It looks like the ghosts haunting the Historic Calumet Inn in Pipestone may not have to celebrate the hotel’s 130th anniversary by themselves this Thanksgiving.

Tammy Grubbs, who just took over the Calumet, narrowly headed off its closure by the city in late August when she hired a contractor to repair the crumbling stone facade on the south wall.

Doug Fortune, Pipestone’s building and zoning director, told the City Council at its Aug. 20 meeting that he had tried for a year to get two previous owners to repair the wall, where the hotel’s only handicapped-accessible entrance is located. He said in an e-mail last week that the hotel’s condition had worsened substantially since last year.

“We’ve had stones fall on three different locations,” Fortune told council members. He added that windows had fallen from the building and the chimney has some loose stones.

“It doesn’t matter who owns the hotel,” Fortune said. “But it’s a hazardous building at this point and I have to take action.”

Grubbs agrees that the pink jasper quartzite walls desperately need tuck-pointing. The individual rocks are huge, she said in a recent interview: “They’re like, 100 pounds.” She said she had been lining up a contractor before the August meeting but couldn’t start the work because she didn’t yet have title to the building.

According to the National Register of Historic Places, the Calumet Inn was built in the Richardsonian Romanesque style in 1883 by Close Brothers and Co., an English speculator, as railway traffic expanded in Pipestone.

A fire gutted the building in 1886, but it reopened on Thanksgiving Day 1888. The First National Bank opened its headquarters in the building, which eventually added two stories with 90 rooms. Famed aviator Charles Lindbergh was among the hotel’s guests.

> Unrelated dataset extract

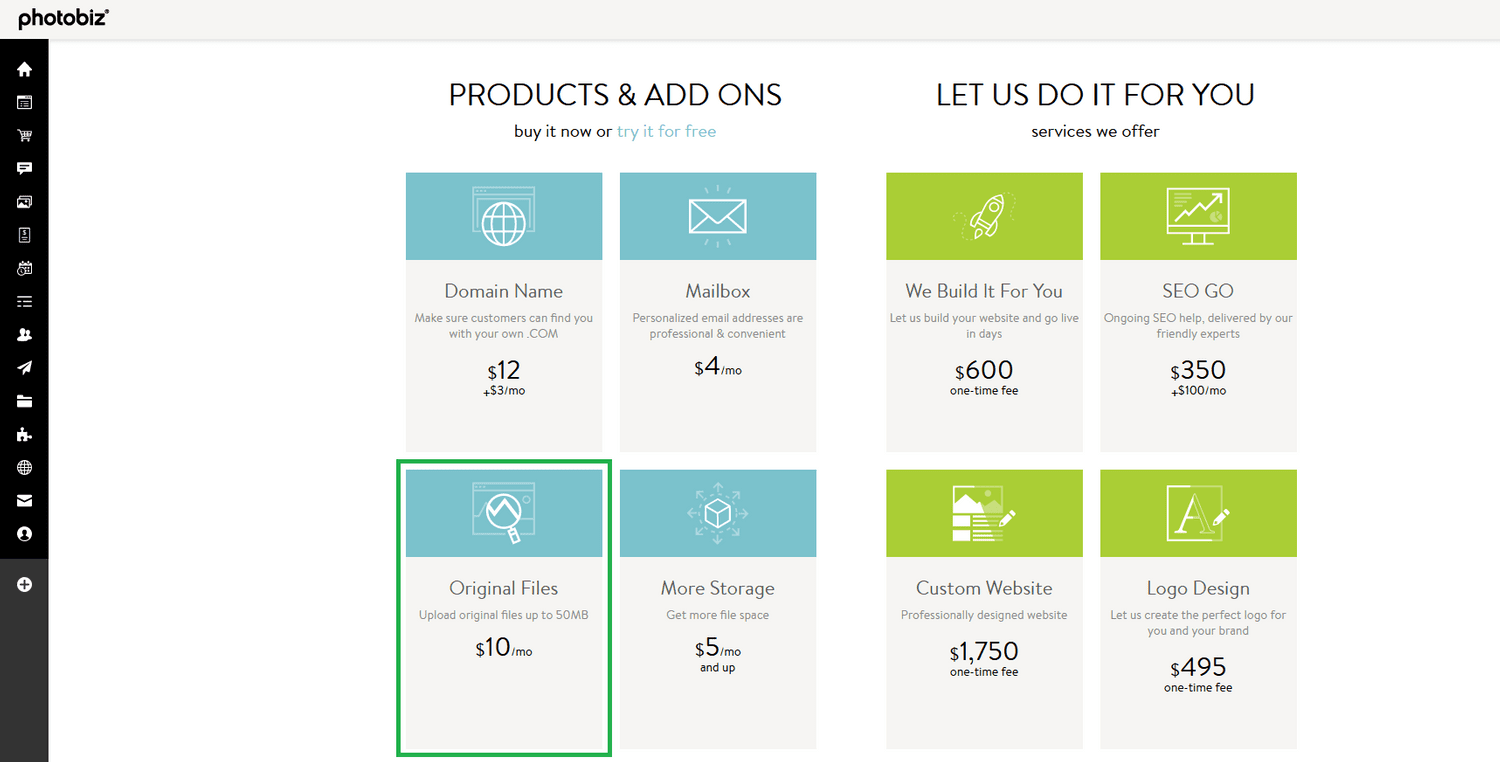The height and width of the screenshot is (762, 1500).
Task: Open the SEO GO service card
Action: [x=1197, y=310]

Another fire scorched the south section of the hotel in 1944. It quickly reopened but declined over several decades, and the state fire marshal closed it as unsafe in 1978. It reopened in 1981 after a major renovation. It now has 40 guests rooms, 36 of which are operational.

Vanda Smrkovski, a Minneapolis resident, said she and her family bought the property out of foreclosure in August 2012 for $300,000 and set about trying to restore and sell it. Under her ownership, the hotel landed on Gordon Ramsay’s “Hotel Hell” program and the Travel Channel’s “Resort Rescue” program. She made improvements over the three years she ran it, including a new air conditioner and roof, drywall repairs and new kitchen equipment.

Smrkovski’s family sold the Calumet on a contract for deed in June 2015 to three Texas men for $800,000. Grubbs said they tried to make improvements but the cash flow didn’t pay the bills.

Grubbs is first and foremost an artist. She was the resident artist last year at Pipestone National Monument and was chosen to decorate Minnesota’s Christmas tree last year at the White House. But she said she also has experience turning around struggling businesses, and was hired in January to help the hotel.

Grubbs launched a coffeehouse that went from a few customers to a packed house, but it wasn’t enough. The Texans gave the hotel back to Smrkovski, who then sold it to Grubbs for $500,000.

Grubbs said she’s trying to stay positive. She’s raising money for the tuck-pointing work with donations, a loan and a possible state Legacy Fund grant. Estimates to repair the building’s exterior run from $75,000 to $200,000. Troy Stanga, project manager with Sioux Falls, S.D.-based Ronning Cos., which is working on the south wall, said they’ll have a better estimate once they strip the stone away from the south wall.

A paranormal group has booked some rooms in January, Grubbs said. Throughout the years, guests have noted what they believe are ghosts in a book at the front desk. Some have complained of a jukebox in the pub playing late at night, and others have reported messages appearing on their bathroom mirrors when they’re in the shower. Still others have reported unwanted calls, though it’s impossible to call the rooms without going through the switchboard.

Smrkovski said she hopes Grubbs can maximize the hotel’s potential.

“You can only succeed with that place when you surrender to it and allow it to be your teacher,” she said. “That place was my spiritual teacher, for sure — the Calumet and Pipestone.”